自分の財産になるのであれば、借地権を第三者に売却することもできるのでは?と考える人もいるでしょう。借地権は第三者に売却することができます。ただし、土地の所有者である主の承諾が絶対条件となります。土地を貸している人と借りている人がお互いに話し合うことで了解を得るというのが一般的ですが、地主の中には土地を使わないのであれば返して欲しい、別の人に土地を貸して借地経営を続けたいという人もいます。過去の経緯やお互いの感情などが複雑に絡まり合うことで、トラブルに発展することもあります。

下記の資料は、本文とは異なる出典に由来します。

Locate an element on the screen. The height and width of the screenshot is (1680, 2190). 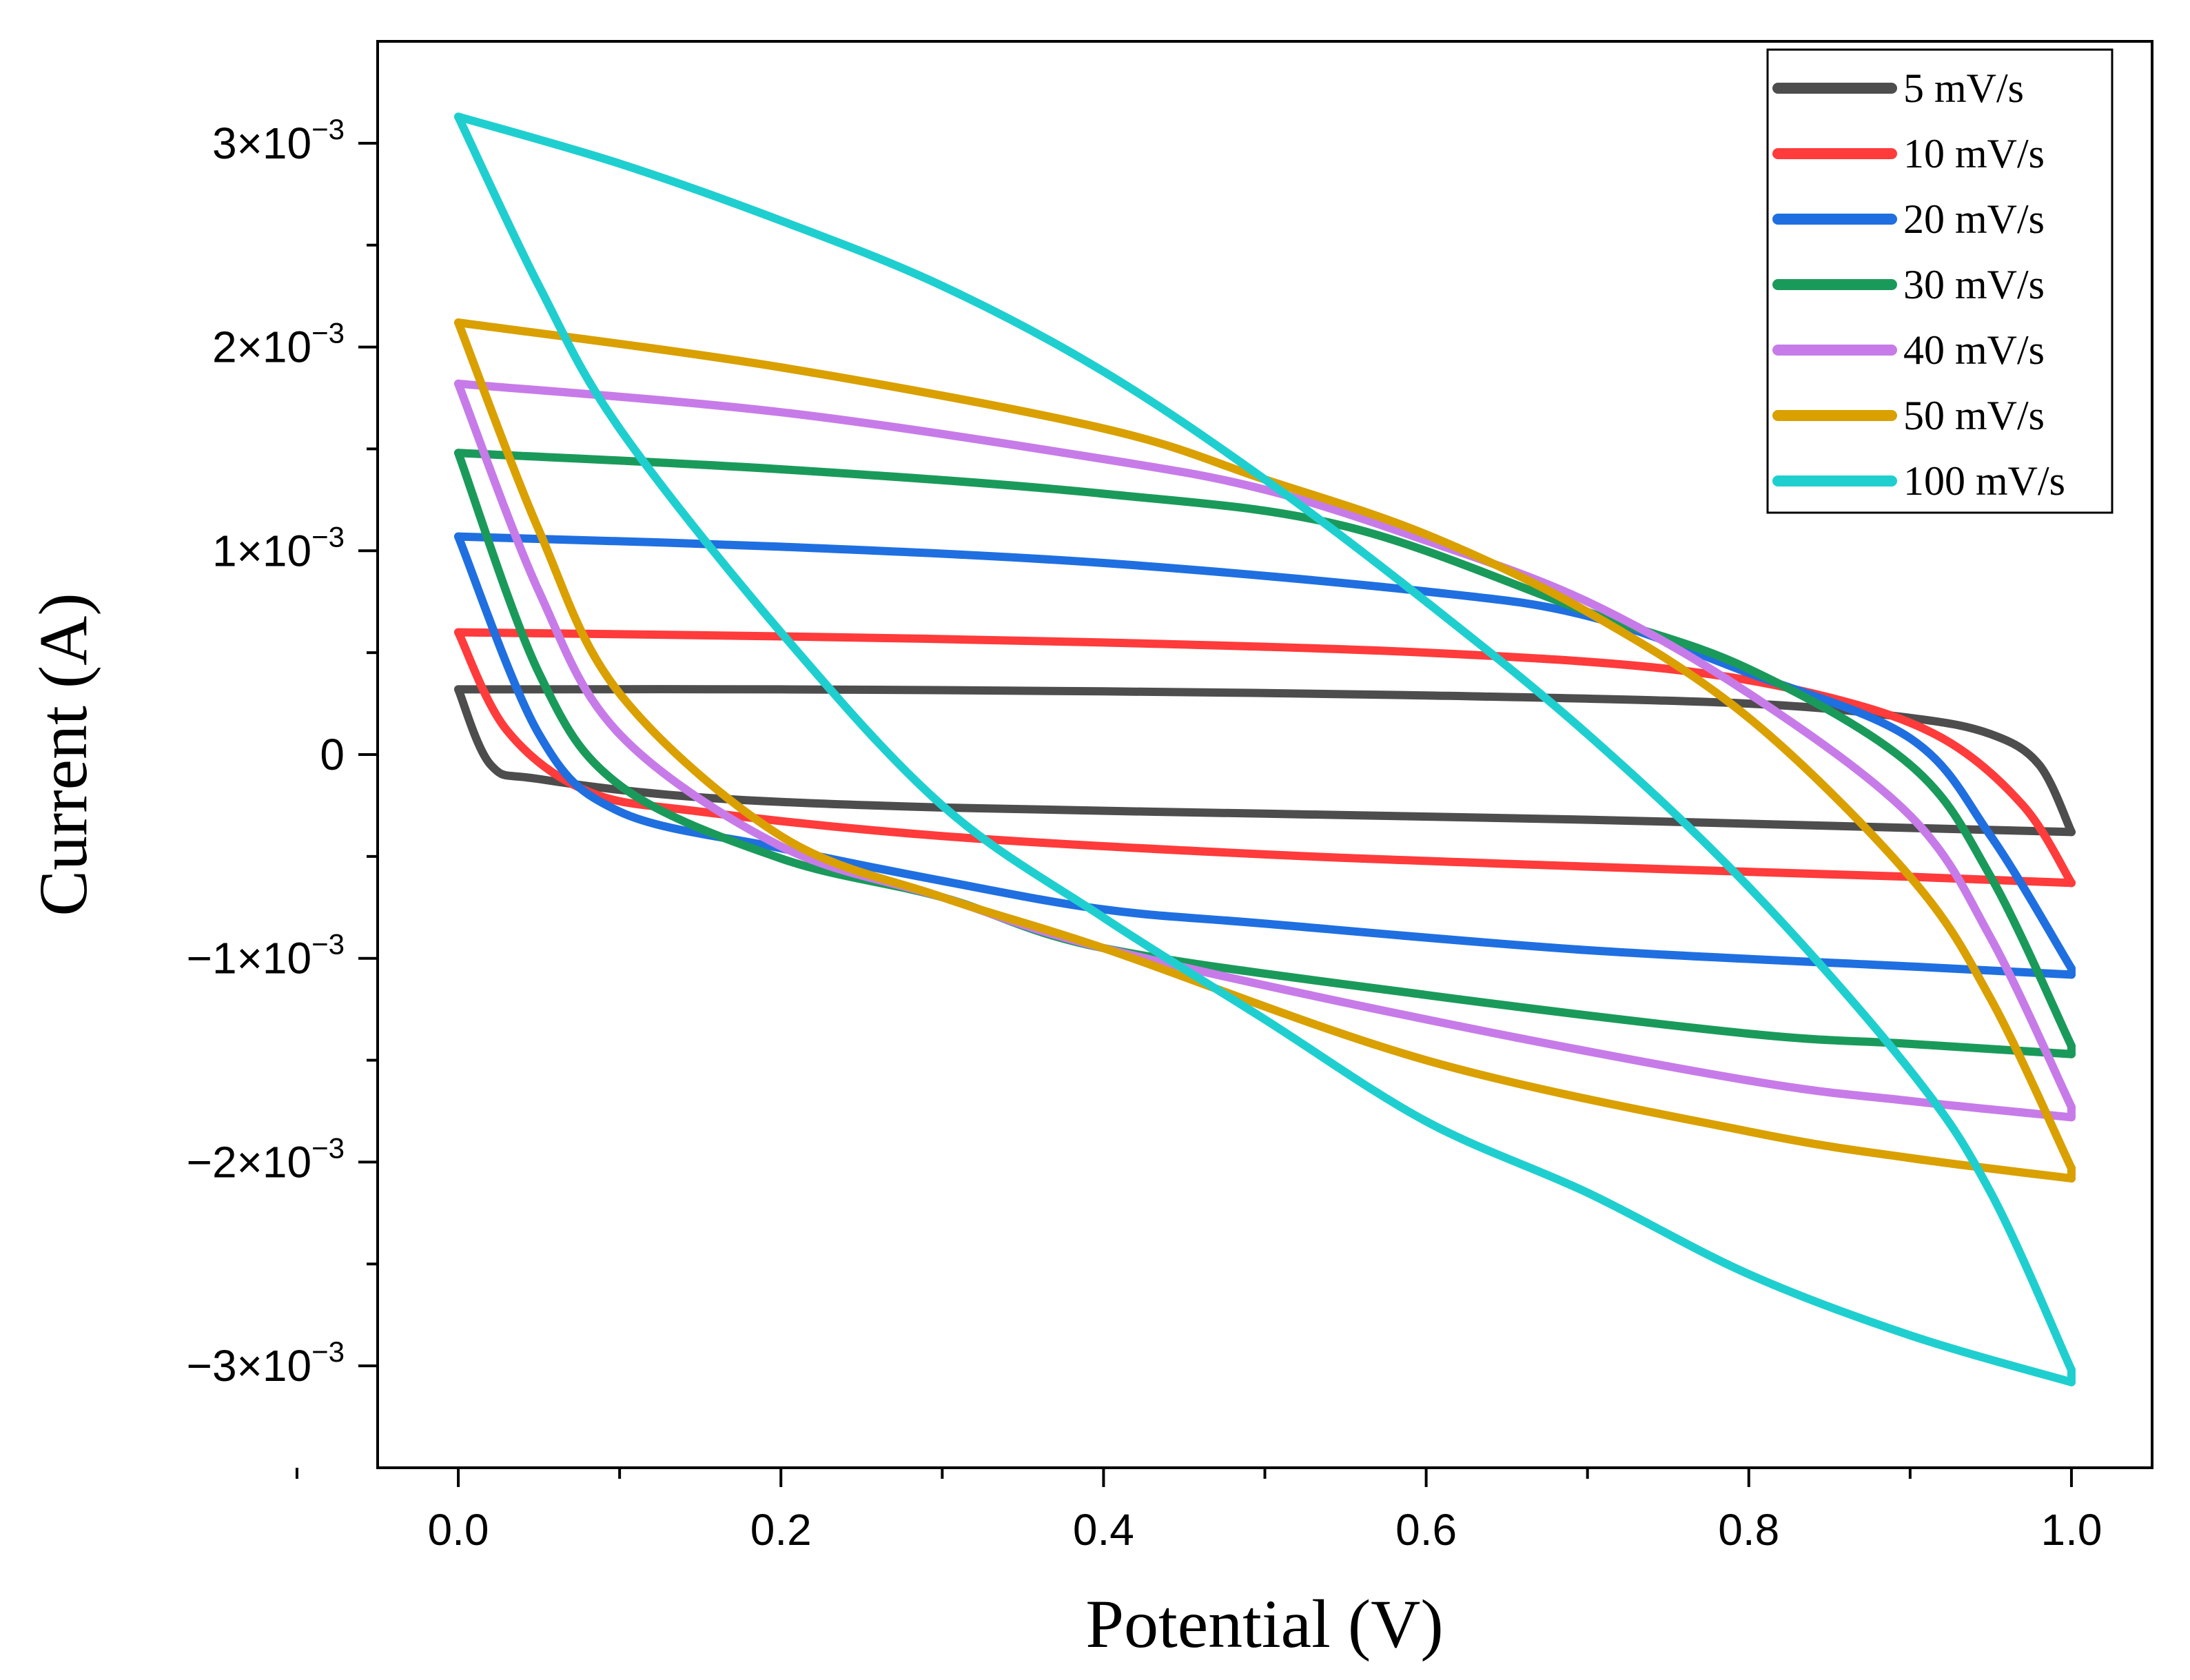
y-axis: 3×10⁻³ 2×10⁻³ 1×10⁻³ 0 −1×10⁻³ −2×10⁻³ −3×10⁻³ is located at coordinates (282, 752).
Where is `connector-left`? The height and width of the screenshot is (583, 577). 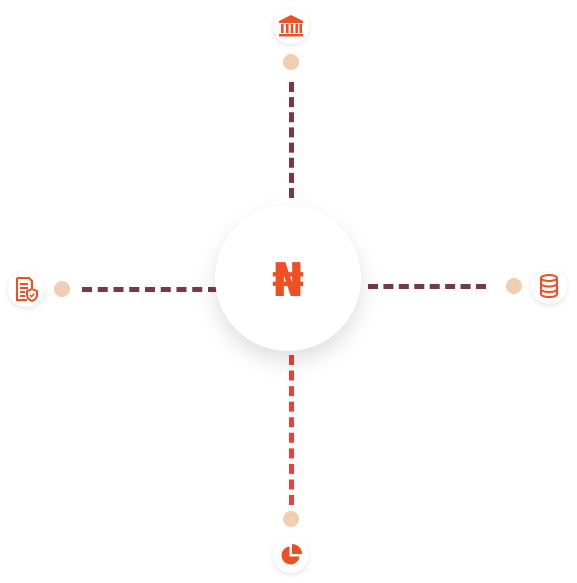 connector-left is located at coordinates (150, 290).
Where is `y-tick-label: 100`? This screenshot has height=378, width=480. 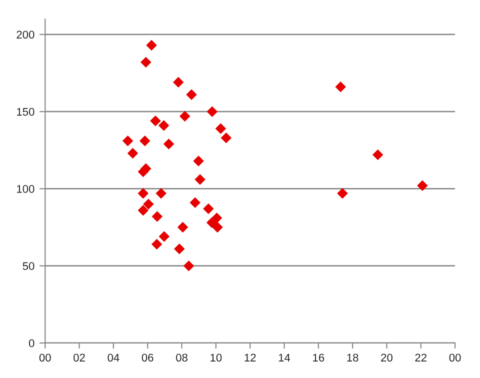
y-tick-label: 100 is located at coordinates (26, 189).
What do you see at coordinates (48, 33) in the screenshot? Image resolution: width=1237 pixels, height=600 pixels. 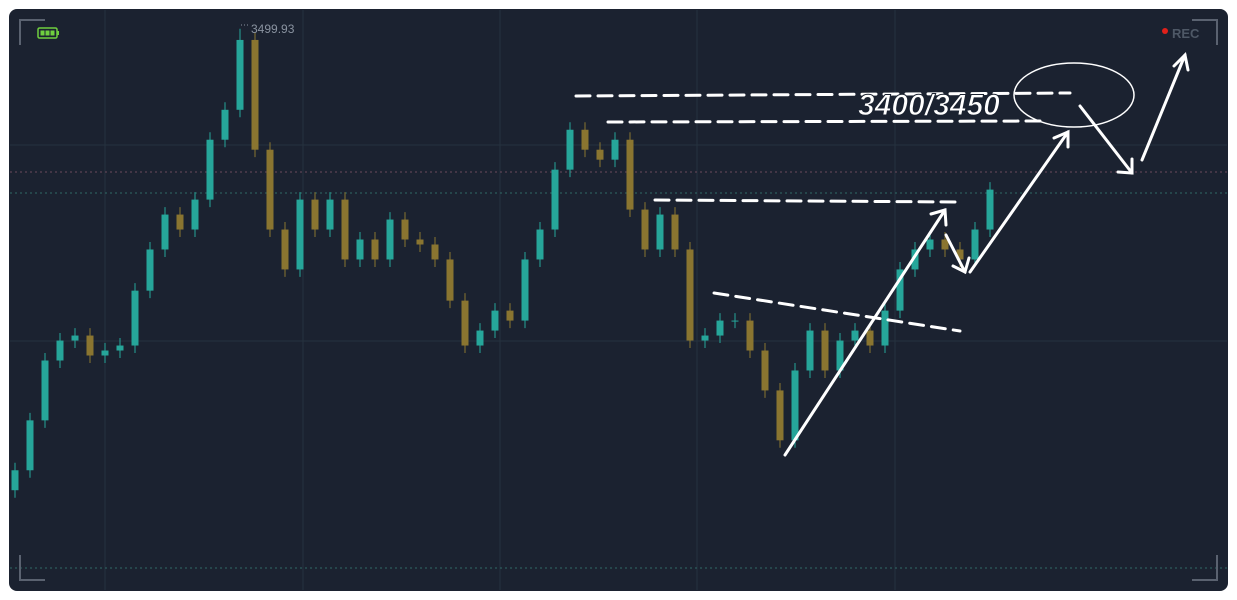 I see `battery-icon` at bounding box center [48, 33].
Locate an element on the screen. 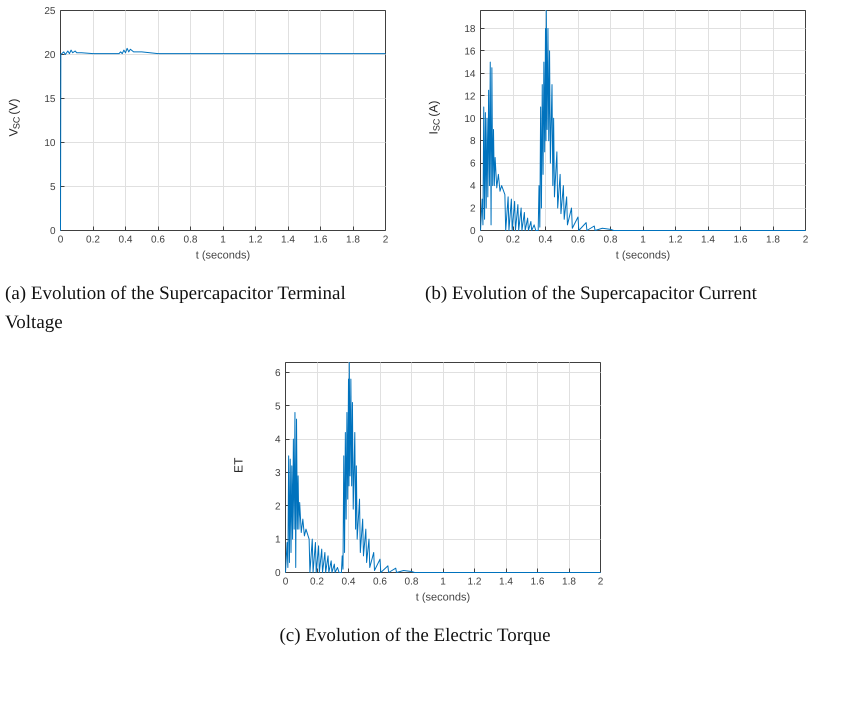 The width and height of the screenshot is (841, 711). y-axis-title: ISC (A) is located at coordinates (434, 118).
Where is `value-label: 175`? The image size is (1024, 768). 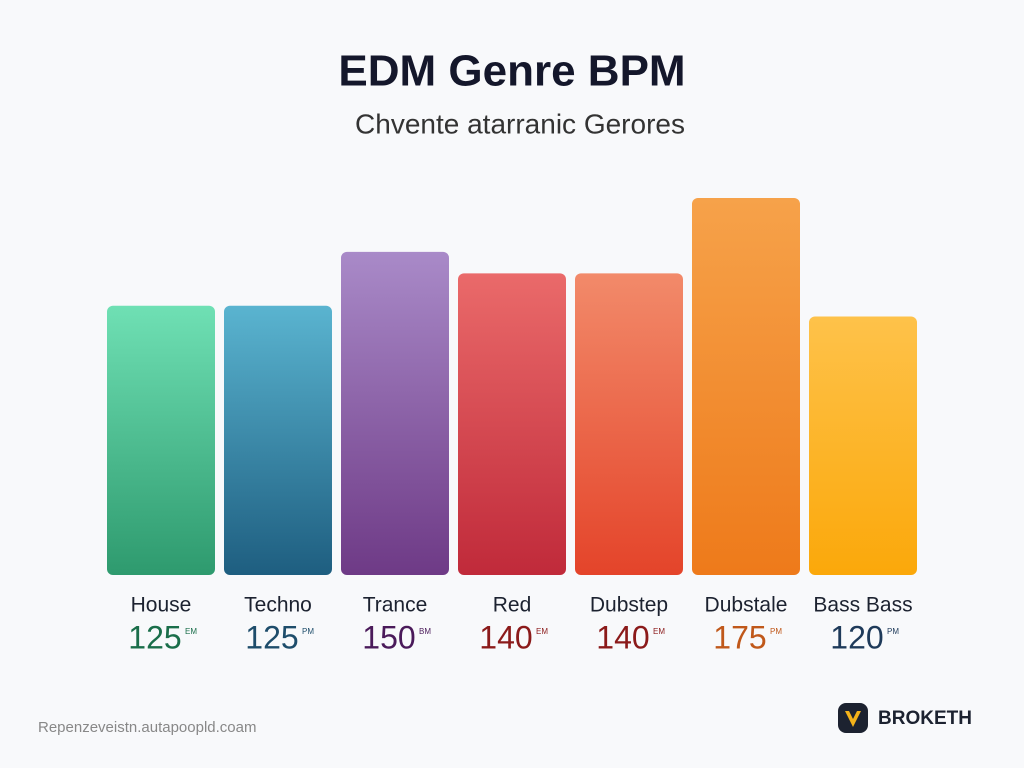 value-label: 175 is located at coordinates (740, 637).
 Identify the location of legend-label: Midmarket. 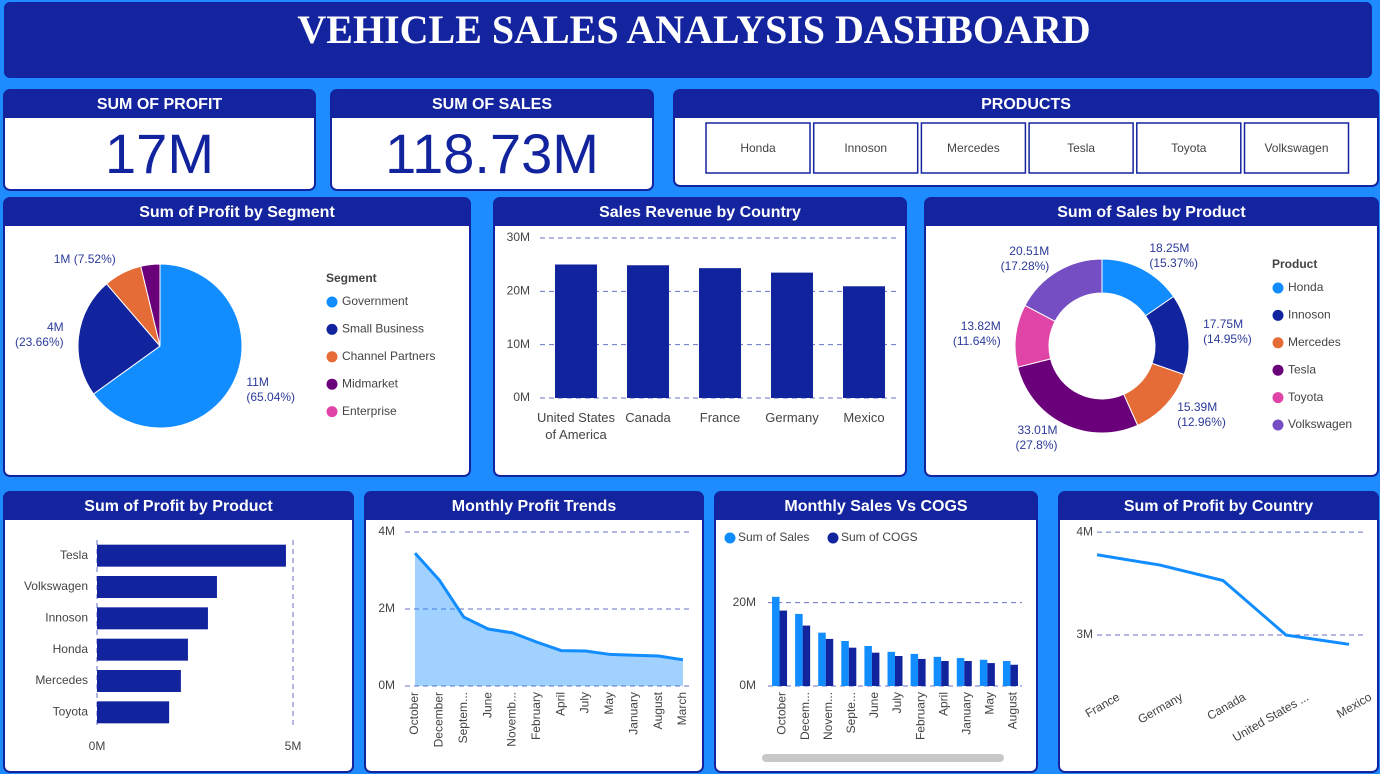
(370, 383).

お互いが自分の権利を主張することで、こじれてしまう可能性もあり、借地権の法律や借地権の売買に詳しい不動産業者や弁護士などを間に入れて、話し合いを進めていく方法もあります。また地主が借地権の売却に関して交渉を続けても承諾をしない場合には、異議申し立てをすることで裁判所が代わりに許可を出せるようになっており、これを借地非訴手続きと言います。